CLI that orchestrates adversarial AI agents to stress-test your design specs before you write code.
Status: Spec complete. Implementation starting.
Single-pass AI designs always have gaps. Every time you manually ask an agent to "go back and double-check," it finds something it missed. You're acting as a quality gate that could be automated.
Design Challenger replaces you in that loop. You set the goal, approve the output. Everything in between is autonomous.

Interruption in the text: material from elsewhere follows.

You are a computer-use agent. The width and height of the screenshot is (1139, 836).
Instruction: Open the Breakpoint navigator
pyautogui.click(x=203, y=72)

Three agents with distinct roles debate your design through an escalating review protocol:
You: "add WebSocket support"
|
v
Orchestrator
/ | \
Writer Challenger Judge
| | |
| Explores the |
| codebase, |
| produces a Filters
| counter-design,findings
| then attacks for
| assumptions signal
| with evidence |
| | |
|<------+----------+
|
Fixes gaps, writes final spec
|
v
You approve (or redirect)
- Writer — brainstorms, researches, writes specs and plans
- Challenger — independently explores the codebase, produces an alternative design, then adversarially tests assumptions with cited evidence
- Judge — filters Challenger findings for actionability so the Writer isn't drowning in noise
The Challenger escalates across three cognitive frames per review stage:
- Counter-Design + Hypothesis Testing — sketch what you'd build instead, extract assumptions, falsify against the codebase
- Skeptical Verification — re-read the artifact, verify fixes actually landed, find what was missed
- Pre-mortem — imagine this failed in production 6 months from now, trace the failure through the design
# Review a design for any repo
design-challenger "add user authentication" --repo /path/to/project
# Use different models for perspective diversity
design-challenger "migrate to event sourcing" \
--writer-model claude-sonnet-4-6 \
--challenger-model claude-opus-4-6
# Pick up where you left off
design-challenger --resume <run-id>Every run produces four artifacts:
- Design spec — the architecture document
- Implementation plan — ordered steps with dependencies
- Design Decision Log — why every decision was made, with evidence from the debate
- Run summary — quality metrics, cost, what the Challenger found
- Dialectical inquiry, not just critique — the Challenger proposes an alternative design before attacking. Research shows assigned devil's advocates produce weaker challenges than agents with their own position.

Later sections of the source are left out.